YOUR INSTRUCTIONS:
Each line in the listing below needs to be transcribed exactly.

RECORD EXTRACTS:

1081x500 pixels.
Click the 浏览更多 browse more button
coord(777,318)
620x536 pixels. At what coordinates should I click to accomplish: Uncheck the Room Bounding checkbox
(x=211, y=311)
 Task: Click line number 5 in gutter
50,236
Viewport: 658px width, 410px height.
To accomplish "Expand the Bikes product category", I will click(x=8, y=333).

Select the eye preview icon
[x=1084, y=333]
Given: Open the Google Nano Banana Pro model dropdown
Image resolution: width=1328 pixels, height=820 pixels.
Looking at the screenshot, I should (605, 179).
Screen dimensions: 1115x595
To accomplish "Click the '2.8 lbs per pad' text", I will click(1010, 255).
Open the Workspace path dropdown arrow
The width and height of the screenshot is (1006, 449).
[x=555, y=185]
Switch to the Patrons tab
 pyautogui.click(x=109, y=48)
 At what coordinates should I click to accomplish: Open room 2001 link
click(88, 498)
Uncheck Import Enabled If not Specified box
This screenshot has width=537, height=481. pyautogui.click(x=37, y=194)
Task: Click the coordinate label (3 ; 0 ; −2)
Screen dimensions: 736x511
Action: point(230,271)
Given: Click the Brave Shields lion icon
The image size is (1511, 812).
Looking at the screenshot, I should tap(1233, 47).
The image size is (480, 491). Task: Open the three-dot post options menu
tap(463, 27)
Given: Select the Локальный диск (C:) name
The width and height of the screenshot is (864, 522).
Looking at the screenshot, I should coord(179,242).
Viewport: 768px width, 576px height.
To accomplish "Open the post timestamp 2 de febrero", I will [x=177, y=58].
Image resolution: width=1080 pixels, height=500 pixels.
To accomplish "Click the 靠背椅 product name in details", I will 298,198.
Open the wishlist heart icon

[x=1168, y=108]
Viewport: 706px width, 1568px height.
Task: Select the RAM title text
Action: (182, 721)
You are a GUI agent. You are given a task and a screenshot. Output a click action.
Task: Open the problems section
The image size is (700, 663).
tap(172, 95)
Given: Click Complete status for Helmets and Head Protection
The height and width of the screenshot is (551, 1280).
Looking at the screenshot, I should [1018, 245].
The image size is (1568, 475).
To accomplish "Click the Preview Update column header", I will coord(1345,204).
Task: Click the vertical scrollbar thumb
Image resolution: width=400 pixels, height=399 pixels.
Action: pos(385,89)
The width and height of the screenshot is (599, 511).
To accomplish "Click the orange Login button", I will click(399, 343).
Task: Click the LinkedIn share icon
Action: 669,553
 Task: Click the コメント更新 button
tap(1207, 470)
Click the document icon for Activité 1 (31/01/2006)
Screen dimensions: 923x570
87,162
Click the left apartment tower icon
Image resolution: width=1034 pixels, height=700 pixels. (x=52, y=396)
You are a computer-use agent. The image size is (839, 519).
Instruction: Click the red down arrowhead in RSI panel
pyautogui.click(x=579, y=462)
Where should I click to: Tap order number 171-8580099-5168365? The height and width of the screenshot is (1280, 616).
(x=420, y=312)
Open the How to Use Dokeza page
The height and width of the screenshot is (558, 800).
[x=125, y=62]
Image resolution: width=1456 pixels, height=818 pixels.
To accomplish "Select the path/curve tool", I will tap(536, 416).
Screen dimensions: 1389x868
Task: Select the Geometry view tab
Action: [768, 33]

OUTPUT:
1081x500 pixels.
Click the 浏览更多 browse more button
coord(777,318)
620x536 pixels. At what coordinates should I click to accomplish: Uncheck the Room Bounding checkbox
(x=211, y=311)
 Task: Click line number 5 in gutter
50,236
Viewport: 658px width, 410px height.
To accomplish "Expand the Bikes product category", I will click(x=8, y=333).

Select the eye preview icon
[x=1084, y=333]
Given: Open the Google Nano Banana Pro model dropdown
Image resolution: width=1328 pixels, height=820 pixels.
Looking at the screenshot, I should (605, 179).
Screen dimensions: 1115x595
To accomplish "Click the '2.8 lbs per pad' text", I will click(1010, 255).
Open the Workspace path dropdown arrow
The width and height of the screenshot is (1006, 449).
[x=555, y=185]
Switch to the Patrons tab
 pyautogui.click(x=109, y=48)
 At what coordinates should I click to accomplish: Open room 2001 link
click(88, 498)
Uncheck Import Enabled If not Specified box
This screenshot has width=537, height=481. pyautogui.click(x=37, y=194)
Task: Click the coordinate label (3 ; 0 ; −2)
Screen dimensions: 736x511
Action: point(230,271)
Given: Click the Brave Shields lion icon
The image size is (1511, 812).
Looking at the screenshot, I should tap(1233, 47).
The image size is (480, 491). Task: Open the three-dot post options menu
tap(463, 27)
Given: Select the Локальный диск (C:) name
The width and height of the screenshot is (864, 522).
Looking at the screenshot, I should coord(179,242).
Viewport: 768px width, 576px height.
To accomplish "Open the post timestamp 2 de febrero", I will [x=177, y=58].
Image resolution: width=1080 pixels, height=500 pixels.
To accomplish "Click the 靠背椅 product name in details", I will 298,198.
Open the wishlist heart icon

[x=1168, y=108]
Viewport: 706px width, 1568px height.
Task: Select the RAM title text
Action: (182, 721)
You are a GUI agent. You are given a task and a screenshot. Output a click action.
Task: Open the problems section
The image size is (700, 663).
tap(172, 95)
Given: Click Complete status for Helmets and Head Protection
The height and width of the screenshot is (551, 1280).
Looking at the screenshot, I should [1018, 245].
The image size is (1568, 475).
To accomplish "Click the Preview Update column header", I will coord(1345,204).
Task: Click the vertical scrollbar thumb
Image resolution: width=400 pixels, height=399 pixels.
Action: pos(385,89)
The width and height of the screenshot is (599, 511).
To accomplish "Click the orange Login button", I will click(399, 343).
Task: Click the LinkedIn share icon
Action: 669,553
 Task: Click the コメント更新 button
tap(1207, 470)
Click the document icon for Activité 1 (31/01/2006)
Screen dimensions: 923x570
87,162
Click the left apartment tower icon
Image resolution: width=1034 pixels, height=700 pixels. (x=52, y=396)
You are a computer-use agent. The image size is (839, 519).
Instruction: Click the red down arrowhead in RSI panel
pyautogui.click(x=579, y=462)
Where should I click to: Tap order number 171-8580099-5168365? The height and width of the screenshot is (1280, 616).
(x=420, y=312)
Open the How to Use Dokeza page
The height and width of the screenshot is (558, 800).
[x=125, y=62]
Image resolution: width=1456 pixels, height=818 pixels.
To accomplish "Select the path/curve tool", I will tap(536, 416).
Screen dimensions: 1389x868
Task: Select the Geometry view tab
Action: [768, 33]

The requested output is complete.